Raw data:
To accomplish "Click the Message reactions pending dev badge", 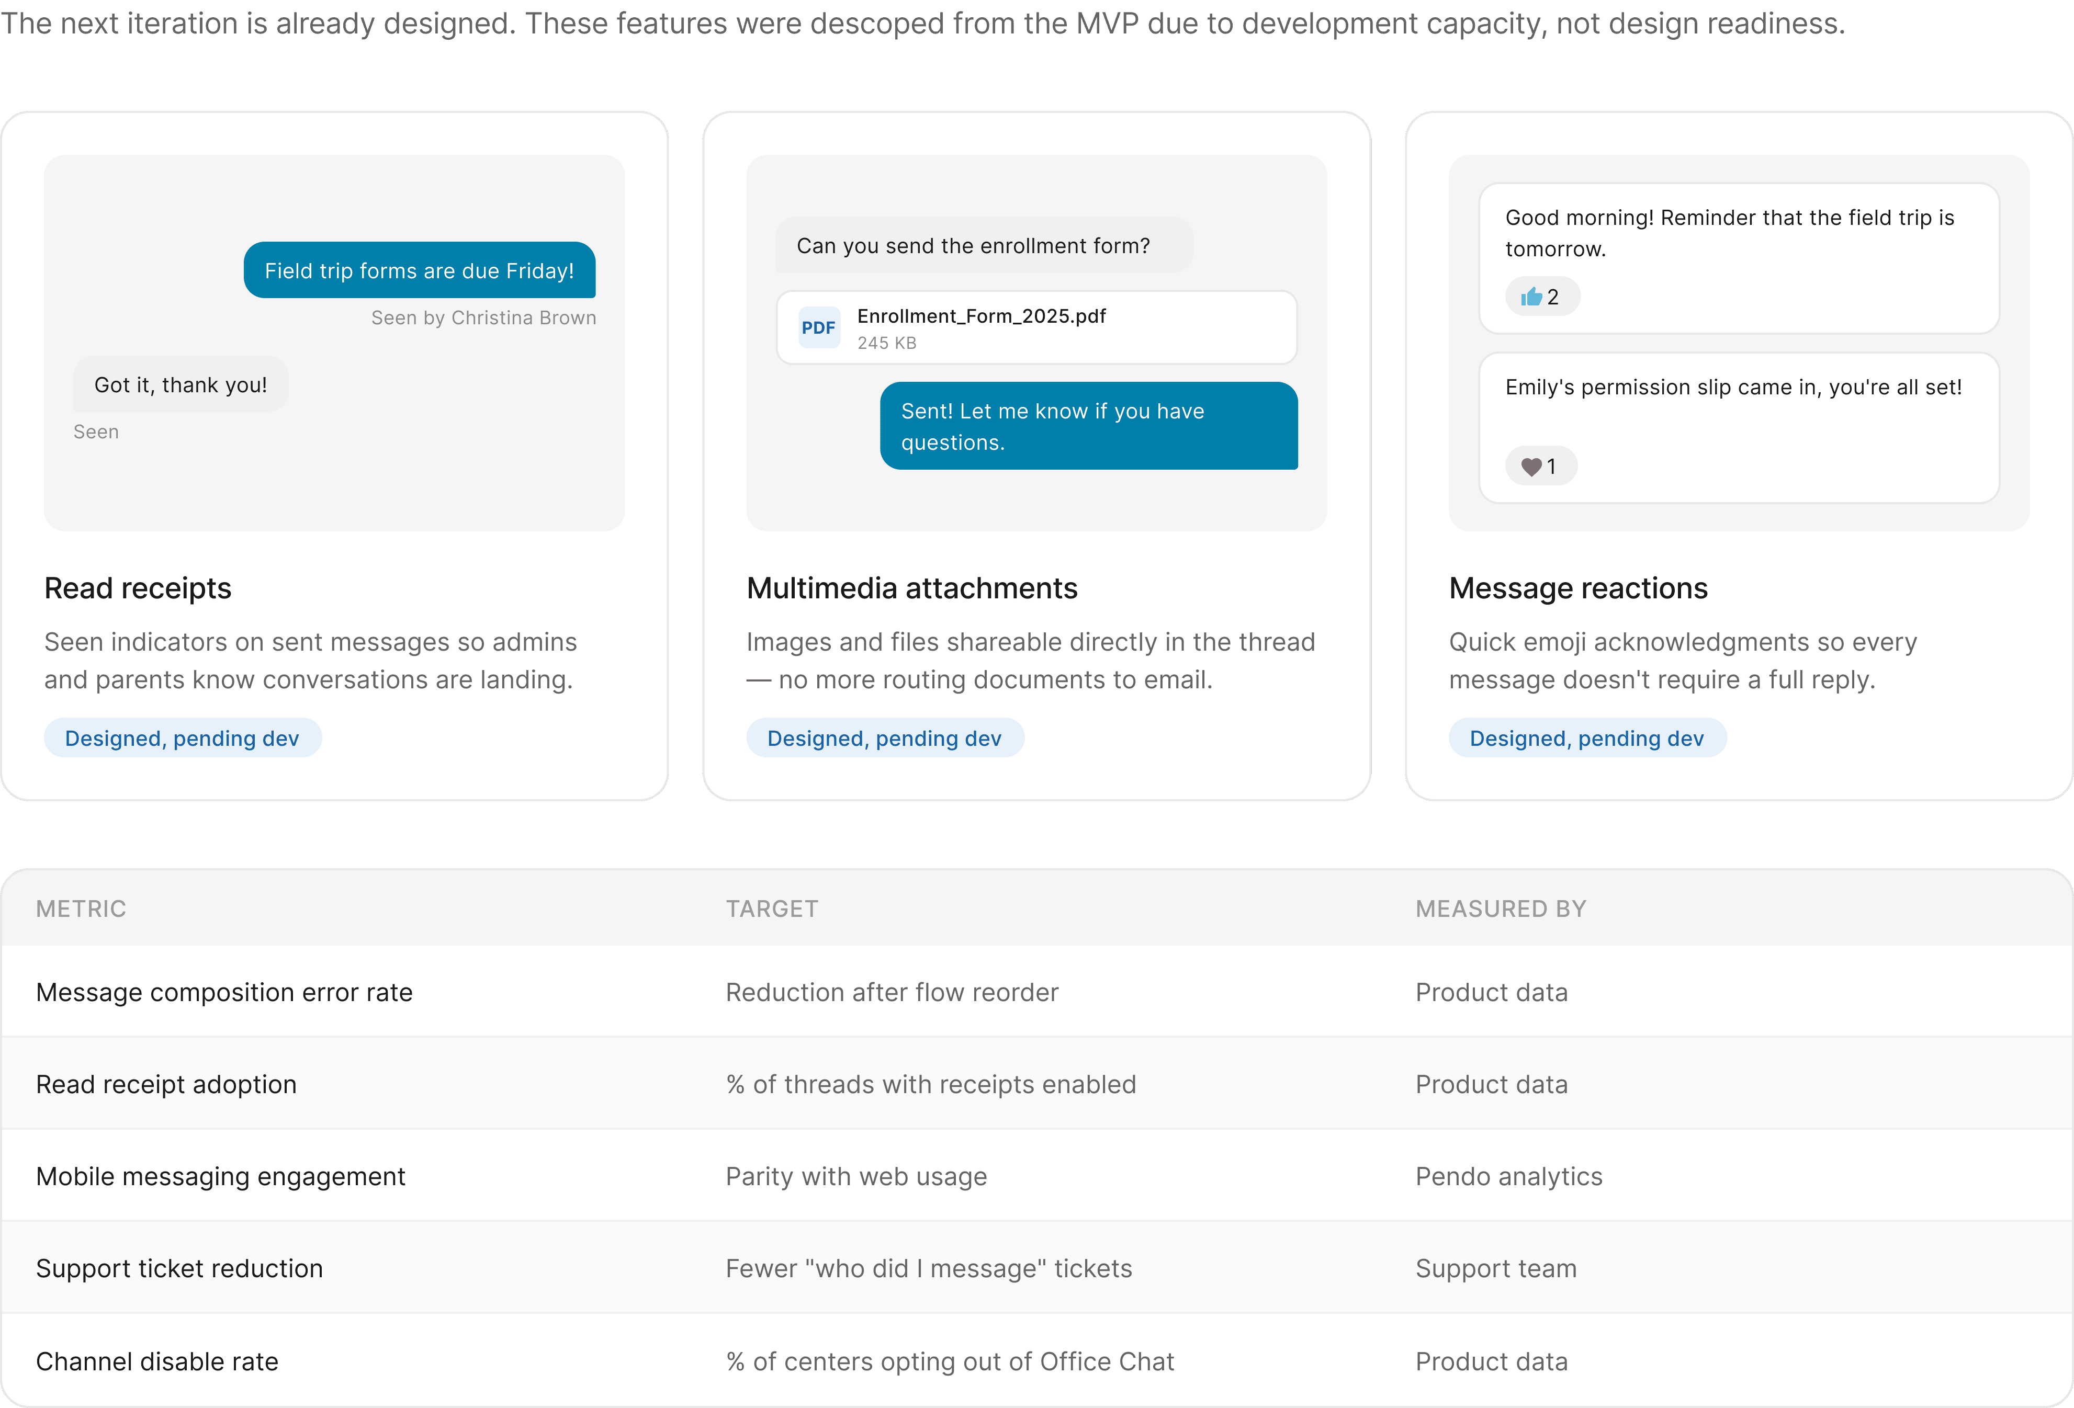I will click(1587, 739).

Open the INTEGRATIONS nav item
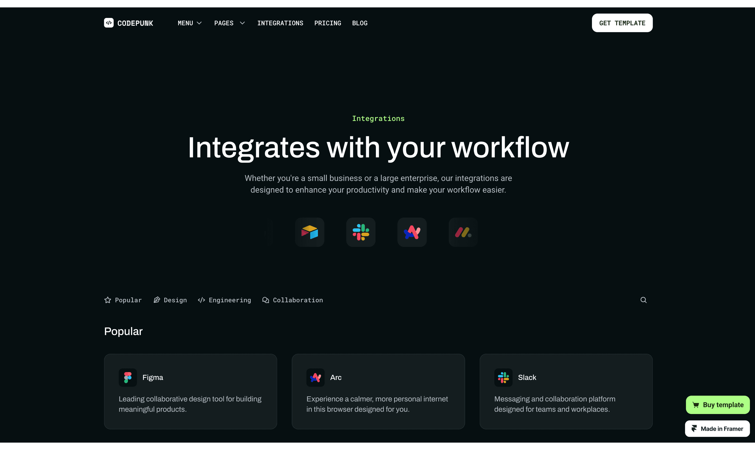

...

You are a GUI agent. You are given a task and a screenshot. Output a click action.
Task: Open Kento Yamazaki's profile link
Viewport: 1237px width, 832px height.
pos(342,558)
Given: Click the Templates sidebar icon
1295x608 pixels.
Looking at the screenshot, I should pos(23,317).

...

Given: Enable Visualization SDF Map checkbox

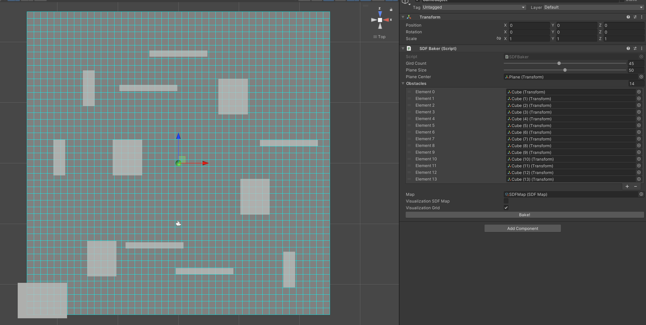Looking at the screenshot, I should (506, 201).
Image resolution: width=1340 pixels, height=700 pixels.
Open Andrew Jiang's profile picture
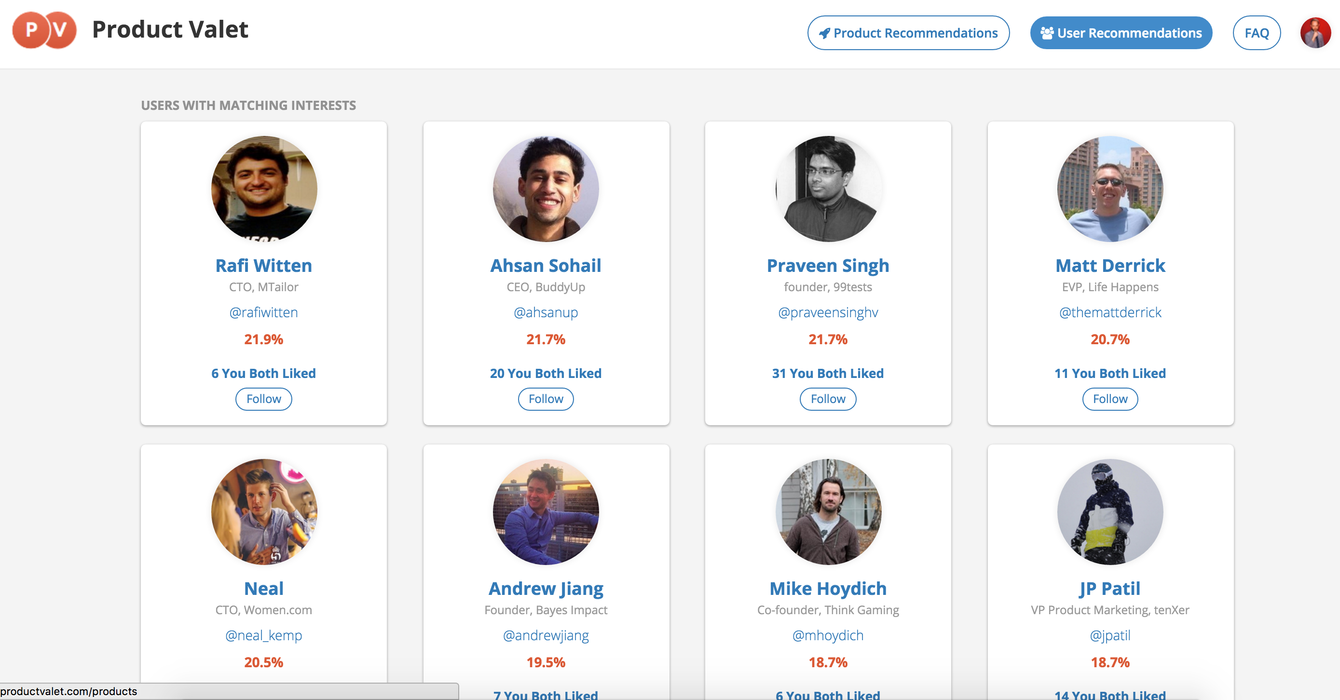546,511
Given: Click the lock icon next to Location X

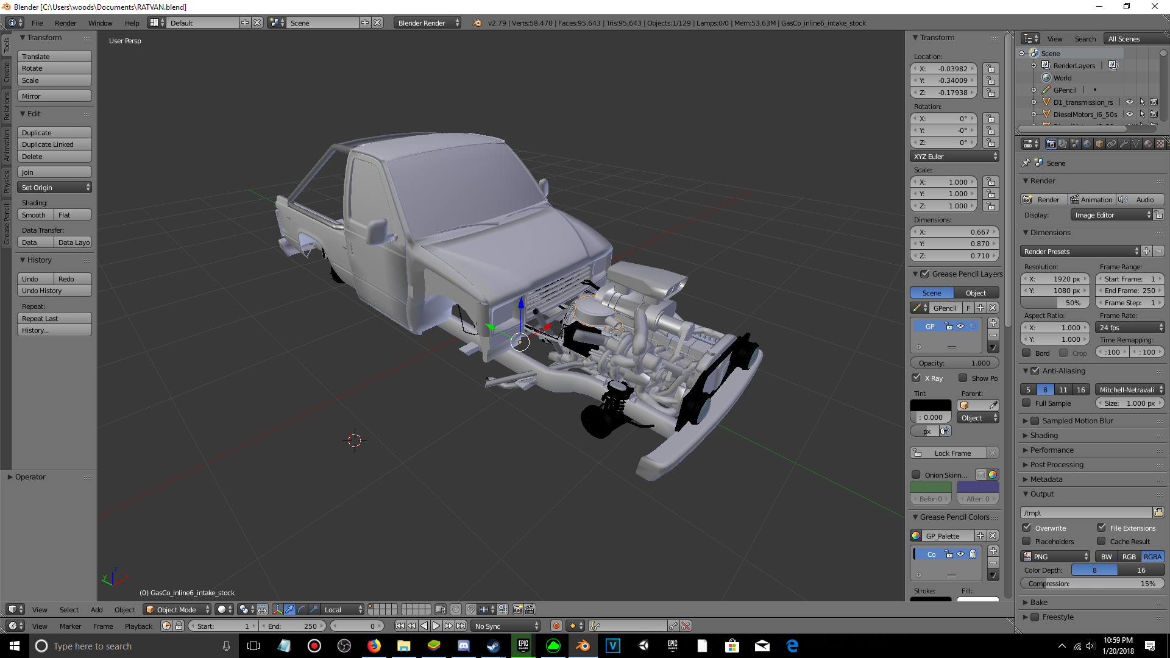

Directions for this task:
Please print the lines above word for word, starting at the one with "Given: Enable Visualization SDF Map checkbox" and ending at the one with "Given: Click the lock icon next to Location X", both included, and without any picture.

Solved problem:
Given: Enable Visualization SDF Map checkbox

Looking at the screenshot, I should (506, 201).
Image resolution: width=1340 pixels, height=700 pixels.
Open Andrew Jiang's profile picture
546,511
Given: Click the lock icon next to Location X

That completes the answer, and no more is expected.